Стихи «Двенадцати», повторюсь, не похожи ни на что, Блоком написанное; с осени 1917-го сохранились наброски стихотворных строчек и строф, где Блок узнается по первому звуку: отдельные понятия, тоска, там, или ветер, всплывают потом в поэме, но мучительно измененными, так, что их невозможно узнать, как покойников или персонажей сна. Но они и не остаются надолго, пространство «Двенадцати» – арена хаотического движения, отражающегося от стен и катящегося дальше. В этом страннейшем тексте, собственно, больше ничего и не происходит, за исключением одного случайного (как нынче говорят, непреднамеренного) убийства: зато можно поручиться за документальную точность каждой интонации, каждого речевого или шумового обрывка.
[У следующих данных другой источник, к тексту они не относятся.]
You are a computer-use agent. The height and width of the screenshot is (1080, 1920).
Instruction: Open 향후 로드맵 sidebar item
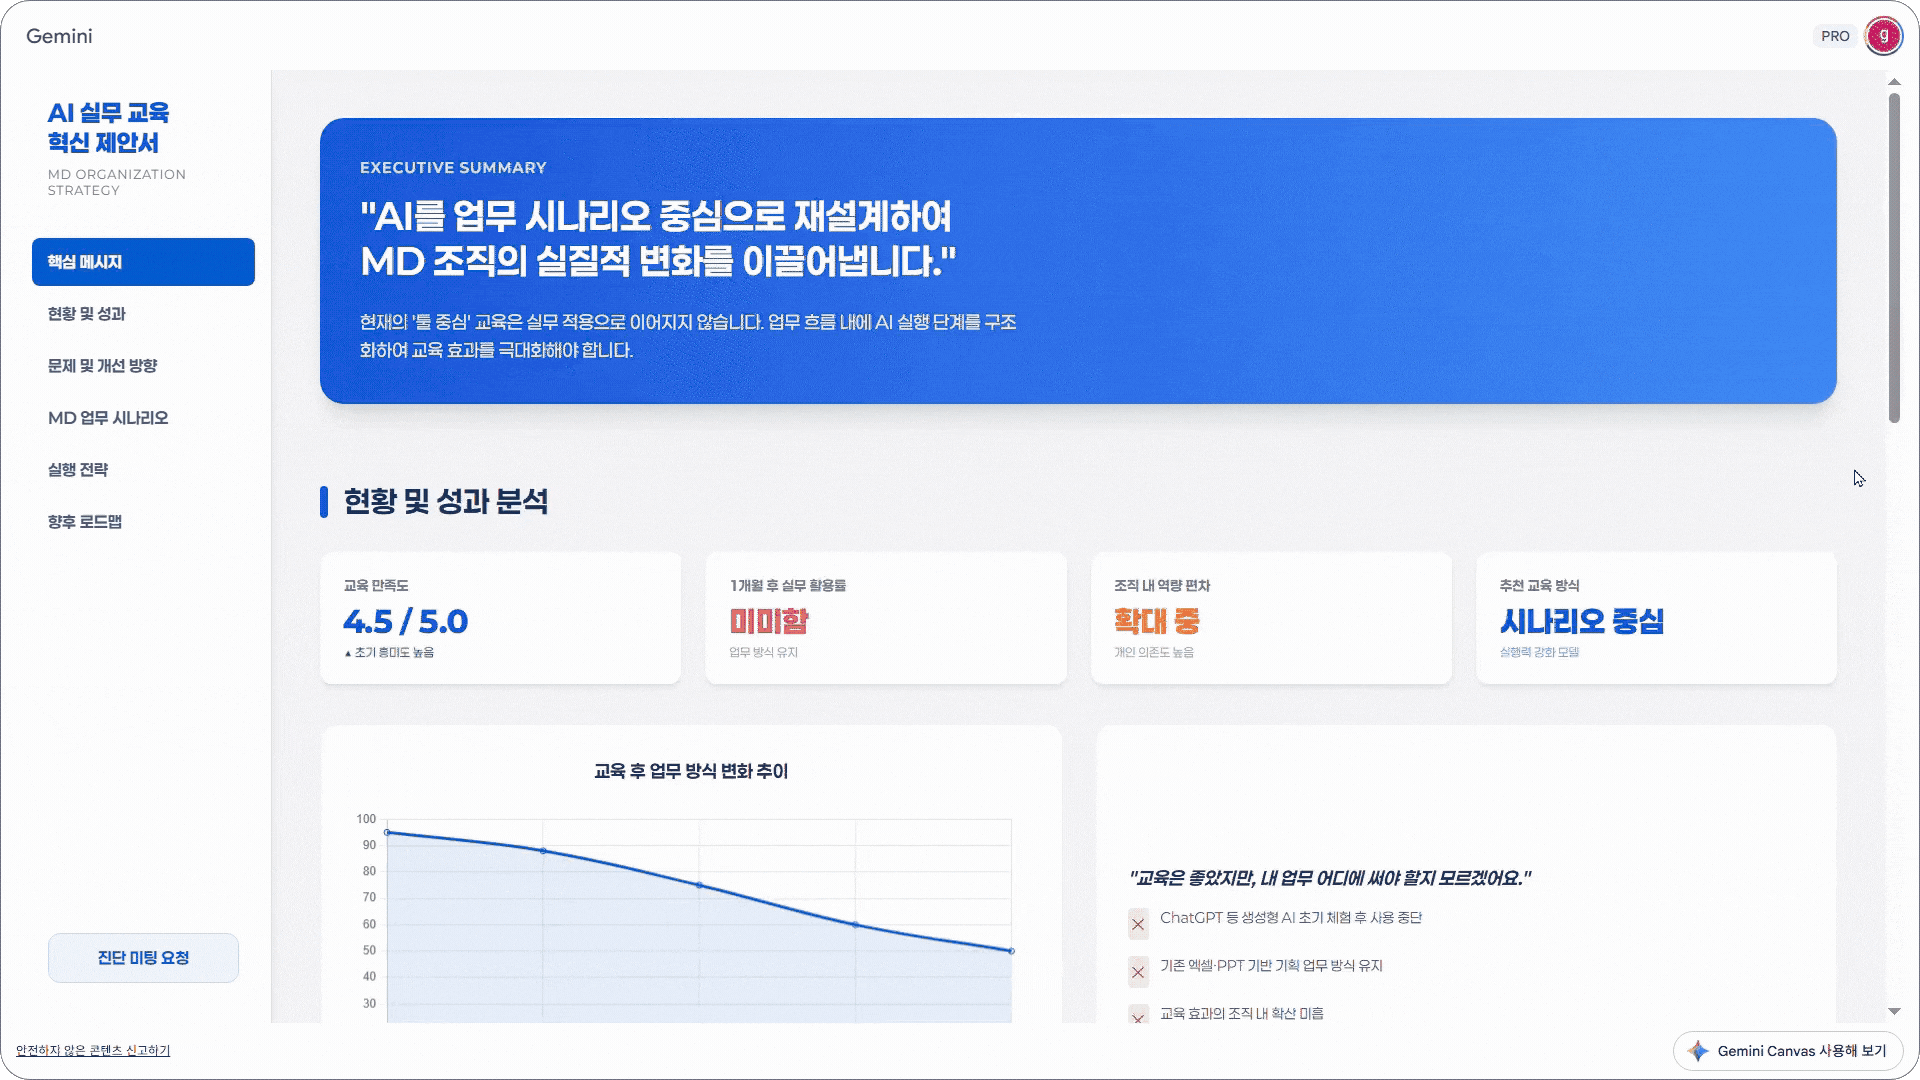pos(85,522)
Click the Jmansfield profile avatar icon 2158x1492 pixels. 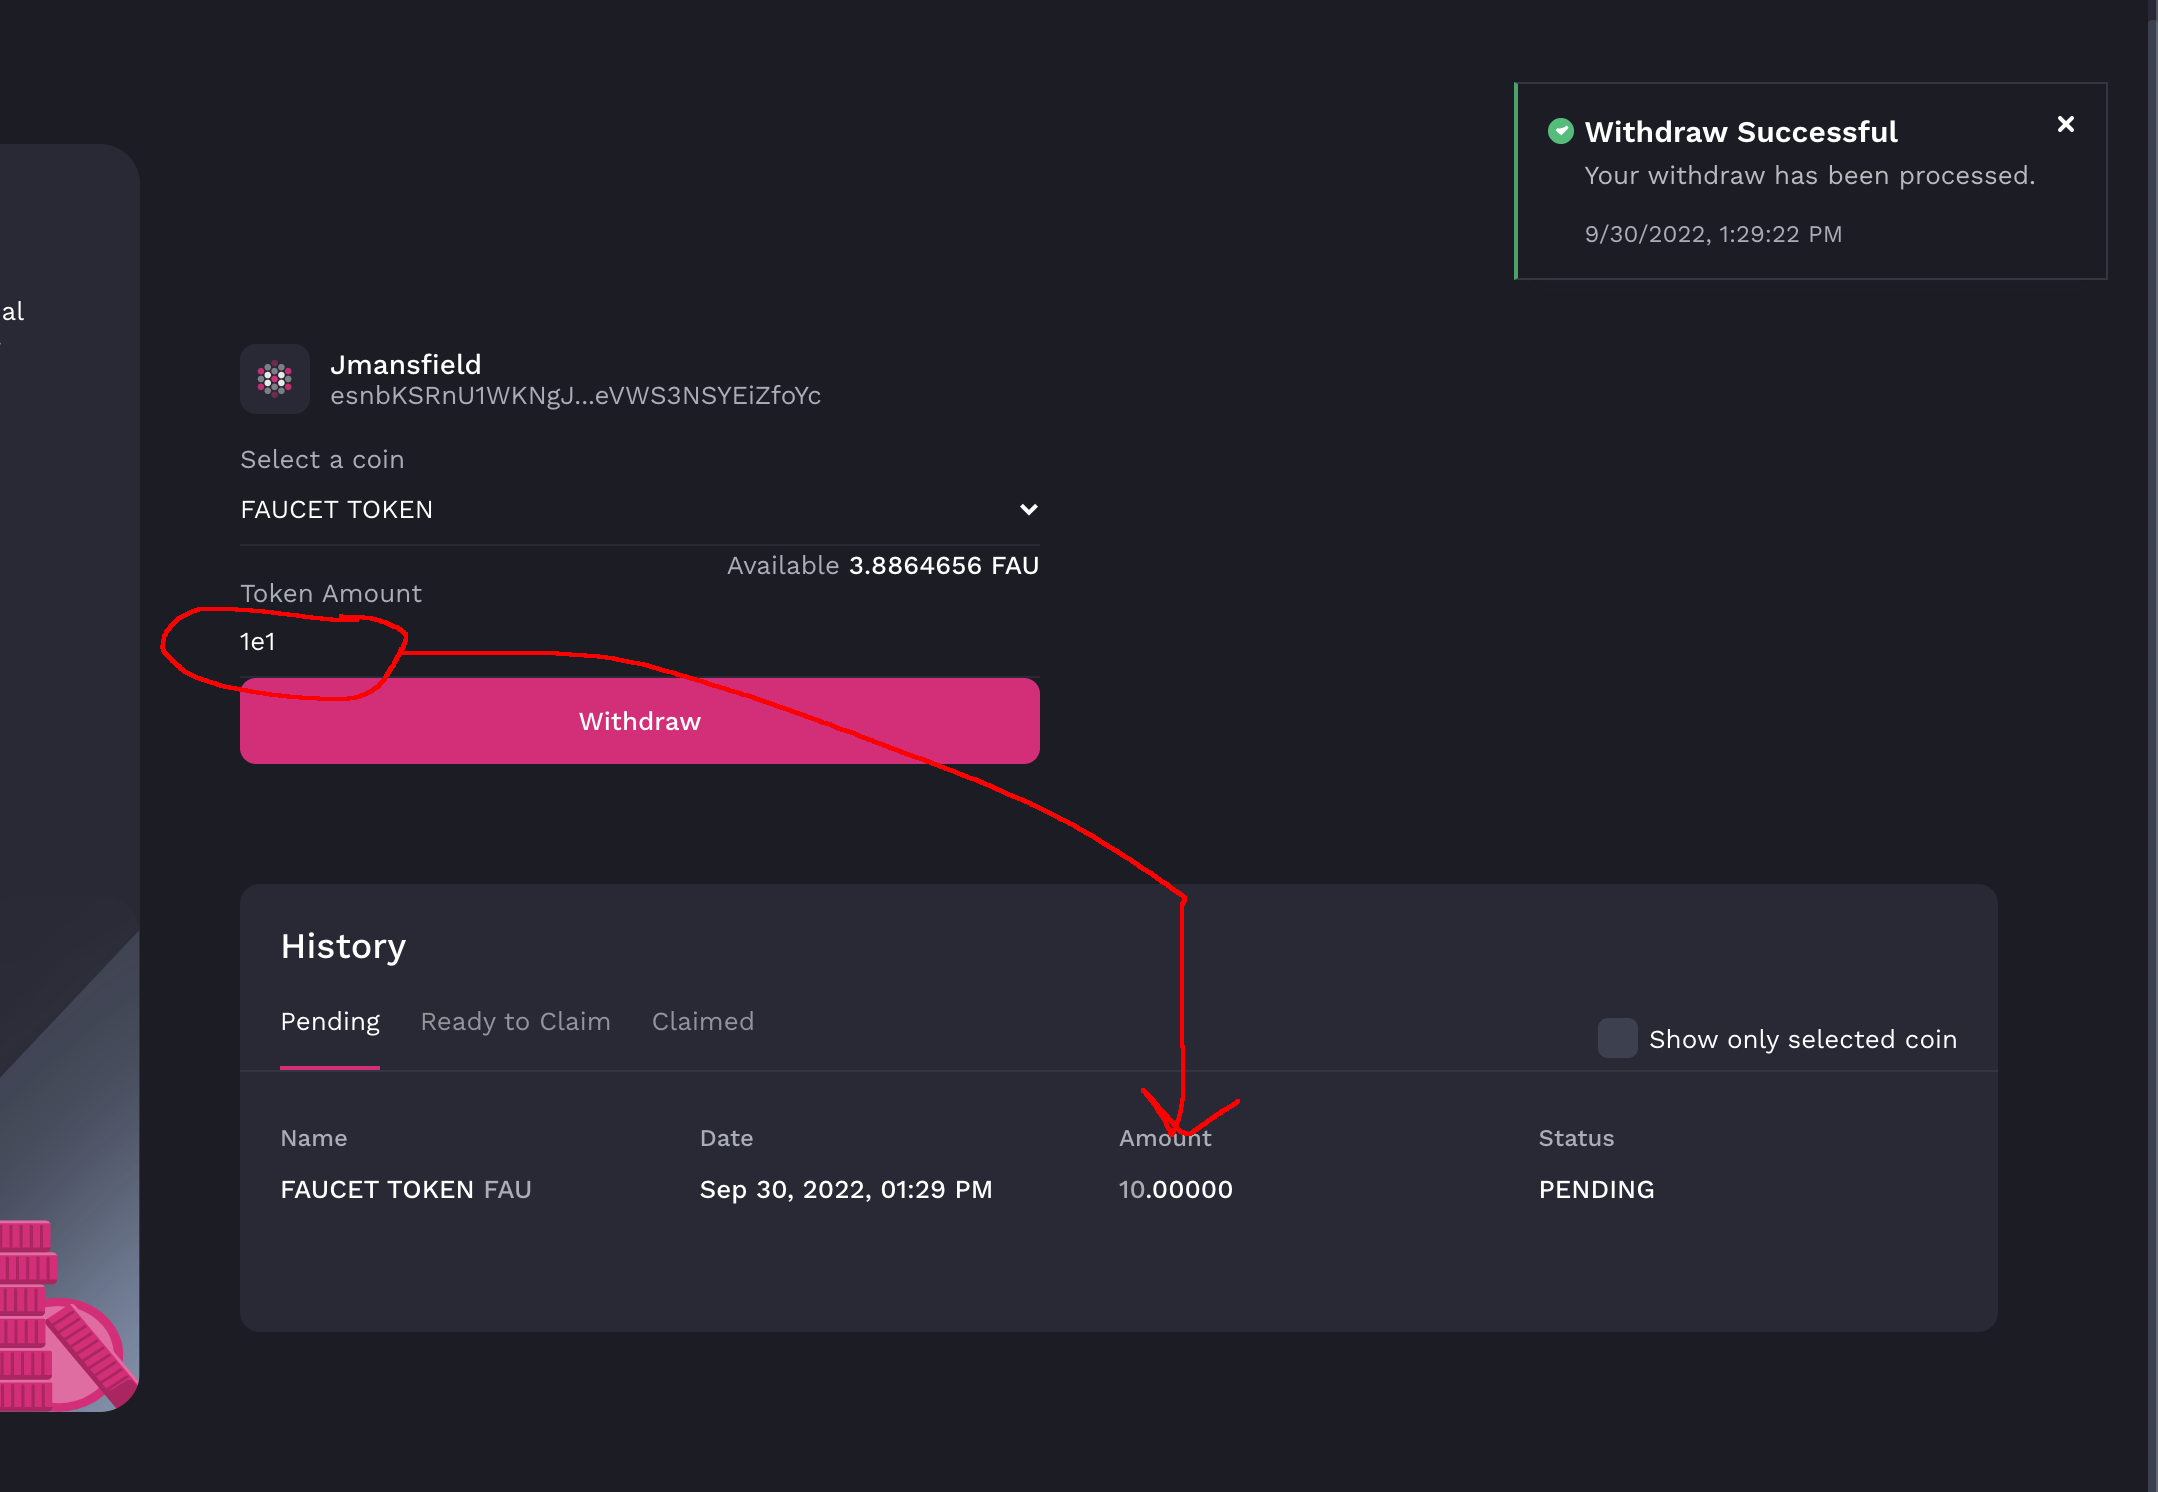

Они все представлены в этом первом вербатиме с предельной аккуратностью, как нечто, вовсе не принадлежащее автору – но оставленное кем-то ему на сохранение. Чего вовсе нет в тексте «Двенадцати», это Блока, каким его знаешь по старинным стихам: неутолимое общее движение с визгом проезжает по всем мыслимым клавишам, от сарказма к надгробному плачу, но среди человеческих голосов этого хора нет одного, самого главного.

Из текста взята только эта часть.